The Annie E. Casey Foundation released a report on June 21 that ranks children’s well-being in each state, from 1 to 50, with 50 being the lowest. The states that ranked the worst for Latino children’s education, health, economic well-being, family and community, and overall well-being are those states that refuse to expand Medicaid. Furthermore, the report shows that the COVID-19 crisis exacerbated the inequality among low-income families, with Black and Latino kids and families grappling the most.  

“People, including kids, who live in states that have Medicaid expansion are healthier, have better outcomes,” Dr. Norin Dollard from Florida KIDS COUNT said.

The report showed that Florida ranked 35 out of 50 for Latino kids’ well-being, and the state came in at 42 in terms of economic well-being. In addition, in Florida, almost 140,000 Latino children do not have insurance

“We’ve always been in the 40s because of our high housing costs here in Florida,” Dr. Dollard said. “You know our employment is a service economy. People don’t make very much money here, so some kids live in poverty.”

In early 2021, Medicaid expansion advocates in Florida, Mississippi, and South Dakota were working towards possible expansion ballot measures for the 2022 election. This involves getting approval from the secretary of state and obtaining enough signatures from voters to get the measure on the ballot.

Florida Democratic Rep. Kathy Castor is pushing to get Medicaid expansion in the Sunshine State. 

RELATED: Black, Latino Children Are Dying of COVID at Higher Rates. These Doctors Say Medicaid Expansion Can Help.

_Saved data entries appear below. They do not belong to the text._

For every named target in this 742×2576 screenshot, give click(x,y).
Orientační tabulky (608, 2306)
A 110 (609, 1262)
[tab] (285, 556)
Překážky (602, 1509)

“There have been a number of studies that have demonstrated not only do you improve people’s health care, not only do you improve their access but, the state of Florida would gain billions of dollars and be able to fund additional services for our older neighbors such as services for those who are homebound, home care services,” Castor said.

Some might think that states cannot afford to adopt a Medicaid expansion, but Biden’s new provision under the ARP provides the financial resources that each state needs in order to cover those costs. 

In other words, the funds for each state to cover a Medicaid expansion are already there—Republican lawmakers just need to say yes.